Abstract: Helping professionals in multiple disciplines, including social workers, are commonly taught to embrace human diversity, think critically, empower clients, and respect client self-determination. Indeed, much of clinical practice with clients is predicated on such professional values, which are important to the establishment of a strong therapeutic alliance and an effective treatment outcome. This study applies qualitative measures, such as an open-ended questionnaire and creative analytic practice (CAP) strategy in the form of poetic representation, to provide insights into how people with a specific nontraditional identity, that of “real vampire,” feel about disclosing this salient identity to helping professionals within a clinical context. As a CAP method, poetic representation is valuable in acknowledging participants’ subjective realities and preserving emotional intensity in participants’ responses. Results suggest that nearly all participants were distrustful of social workers and helping professionals and preferred to “stay in the coffin” for fear of being misunderstood, labeled, and potentially having to face severe repercussions to their lives.
The authors, DJ Williams and EE Prior of Idaho State Univ., explain that “real vampires” are those that feel the need to obtain “energy” to sustain themselves, either “psychic” energy or actual blood from a willing human donor (or animal).
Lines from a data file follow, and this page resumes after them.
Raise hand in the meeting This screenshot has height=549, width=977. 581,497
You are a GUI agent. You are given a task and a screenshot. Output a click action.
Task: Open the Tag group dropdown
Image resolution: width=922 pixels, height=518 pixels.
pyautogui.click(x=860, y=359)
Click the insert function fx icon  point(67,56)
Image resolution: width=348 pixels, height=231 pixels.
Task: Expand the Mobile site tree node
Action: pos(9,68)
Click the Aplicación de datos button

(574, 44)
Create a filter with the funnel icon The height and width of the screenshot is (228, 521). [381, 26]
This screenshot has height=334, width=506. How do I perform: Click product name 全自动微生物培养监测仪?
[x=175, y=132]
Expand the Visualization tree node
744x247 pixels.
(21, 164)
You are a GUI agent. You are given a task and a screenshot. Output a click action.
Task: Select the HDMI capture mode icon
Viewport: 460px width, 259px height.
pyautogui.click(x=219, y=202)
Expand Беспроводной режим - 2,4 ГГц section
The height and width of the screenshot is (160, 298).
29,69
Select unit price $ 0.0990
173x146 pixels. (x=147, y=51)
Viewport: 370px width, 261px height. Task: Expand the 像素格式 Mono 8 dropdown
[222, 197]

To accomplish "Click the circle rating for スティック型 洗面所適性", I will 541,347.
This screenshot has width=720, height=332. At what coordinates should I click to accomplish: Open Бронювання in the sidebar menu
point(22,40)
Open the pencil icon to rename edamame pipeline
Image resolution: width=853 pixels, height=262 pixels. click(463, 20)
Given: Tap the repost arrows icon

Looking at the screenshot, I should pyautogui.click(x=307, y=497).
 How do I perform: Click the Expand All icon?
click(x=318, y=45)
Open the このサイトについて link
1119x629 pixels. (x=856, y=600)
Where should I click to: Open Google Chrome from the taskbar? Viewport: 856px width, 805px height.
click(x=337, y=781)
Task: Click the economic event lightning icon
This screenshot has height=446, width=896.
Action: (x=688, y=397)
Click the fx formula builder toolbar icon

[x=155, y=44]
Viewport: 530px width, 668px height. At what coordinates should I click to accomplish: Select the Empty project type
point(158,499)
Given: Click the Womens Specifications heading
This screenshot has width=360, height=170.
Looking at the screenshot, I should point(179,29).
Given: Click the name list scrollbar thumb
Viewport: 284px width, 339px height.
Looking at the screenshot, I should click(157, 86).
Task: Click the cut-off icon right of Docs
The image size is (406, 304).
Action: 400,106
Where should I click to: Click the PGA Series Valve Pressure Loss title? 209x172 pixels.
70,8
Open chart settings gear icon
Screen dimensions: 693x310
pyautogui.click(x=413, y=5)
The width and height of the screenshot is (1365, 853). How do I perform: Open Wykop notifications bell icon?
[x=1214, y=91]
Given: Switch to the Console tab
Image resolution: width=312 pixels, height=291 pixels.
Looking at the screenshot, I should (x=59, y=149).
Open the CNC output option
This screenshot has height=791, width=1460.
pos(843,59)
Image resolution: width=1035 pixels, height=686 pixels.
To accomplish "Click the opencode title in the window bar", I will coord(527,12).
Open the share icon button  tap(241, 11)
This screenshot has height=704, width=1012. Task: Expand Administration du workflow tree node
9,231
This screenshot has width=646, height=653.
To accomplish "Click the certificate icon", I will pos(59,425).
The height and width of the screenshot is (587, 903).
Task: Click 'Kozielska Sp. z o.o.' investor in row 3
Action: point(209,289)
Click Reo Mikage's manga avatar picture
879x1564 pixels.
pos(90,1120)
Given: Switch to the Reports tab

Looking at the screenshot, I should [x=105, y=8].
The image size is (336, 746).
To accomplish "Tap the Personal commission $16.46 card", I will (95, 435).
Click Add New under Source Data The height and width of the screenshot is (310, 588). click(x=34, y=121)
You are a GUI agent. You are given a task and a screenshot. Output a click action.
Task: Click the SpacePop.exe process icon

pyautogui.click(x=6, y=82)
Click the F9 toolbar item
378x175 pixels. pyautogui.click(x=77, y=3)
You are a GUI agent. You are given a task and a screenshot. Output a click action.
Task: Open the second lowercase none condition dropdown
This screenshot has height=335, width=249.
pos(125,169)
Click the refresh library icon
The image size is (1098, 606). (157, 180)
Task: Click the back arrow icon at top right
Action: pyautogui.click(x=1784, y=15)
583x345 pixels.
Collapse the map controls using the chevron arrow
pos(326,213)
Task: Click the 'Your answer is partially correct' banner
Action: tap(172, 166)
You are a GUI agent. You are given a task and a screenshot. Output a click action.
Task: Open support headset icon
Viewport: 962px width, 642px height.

This self-identification is contrasted to “lifestyle” vampires who enjoy the cultural aspects. “Real” vampires “report that without occasional feeding, their overall health and well-being will suffer.” They contend that this is not a choice but, like sexual orientation, it is part of them.
The purpose of the study in social work was to assess if the vampirism was revealed to the social clinician, how it was received and why or why not they would disclose it at all. The underlying point was that therapists should be nonjudgemental to alternative identities and overcome the myth of vampirism.
11 participants were chosen from a community of people who identify this way. Nine of the 11 considered themselves Pagan or Wiccan, 82% identified with female gender. The authors note that these people are ordinary in real life. The study seemed to be making a point warning against pathologizing based on common social discourse.
The participants were asked to use poetic representation to express their emotion at disclosure to the clinicians. This was seen to be an aide to reflect human compassion. The study results showed that self-identified vampires were very fearful about disclosing their situation to clinicians. “They did not want to be judged as being wicked or evil or viewed as being psychotic, delusional or having a psychological problem.”
So, what’s clear is that this is not like a typical scientific study.
While this condition is interesting, this study in the mainstream news is problematic.
It may be used as evidence vampires are “real”. The study in no way supplies evidence for why someone would physically need to eat blood or feed on nonexistent psychic energy. It deliberately avoids that. But using such terms does legitimize them in the mind of the public. The lead author clearly exudes an affinity for this community, stressing that there are probably more of these vampires than we think. As the Newsweek piece notes, self-identity is a big issue these days with major media events shedding light on transgender and “transracial” people and this vampirism is compared with being homosexual (“not a choice”). While “lifestyle” vampires are interested in role playing and spirituality of vampirism, it’s unclear that there is such a difference between those who dress like vampires and those who adopt feeding behaviors.
This kind of “vampirism” has been part of the occult underground for decades, and has gotten substantial media attention in the past. It feels “real” but is this a condition with a physical basis? Perhaps that something that does not matter to social clinicians but it trips me up.
The authors are trying to make a subtle point about the nature of their profession, repeatedly reminding readers of the need to be understanding to exhibit warmth to marginalized people, but this gets lost because the topic is vampires. You can see this in the media representation.
What is the historical depth of this concept of real vampires? Is it more likely a cultural malady? Were the authors seeking media attention with this piece? The study population is so small and even within it, the authors admit the sample is non-representative. What, if anything, does this tell us about society? It’s not clear to me.
Note: I’m not a social worker, a psychologist, vampire or occultist. Thoughtful thoughts welcome.
An anonymous academic contributed to this piece.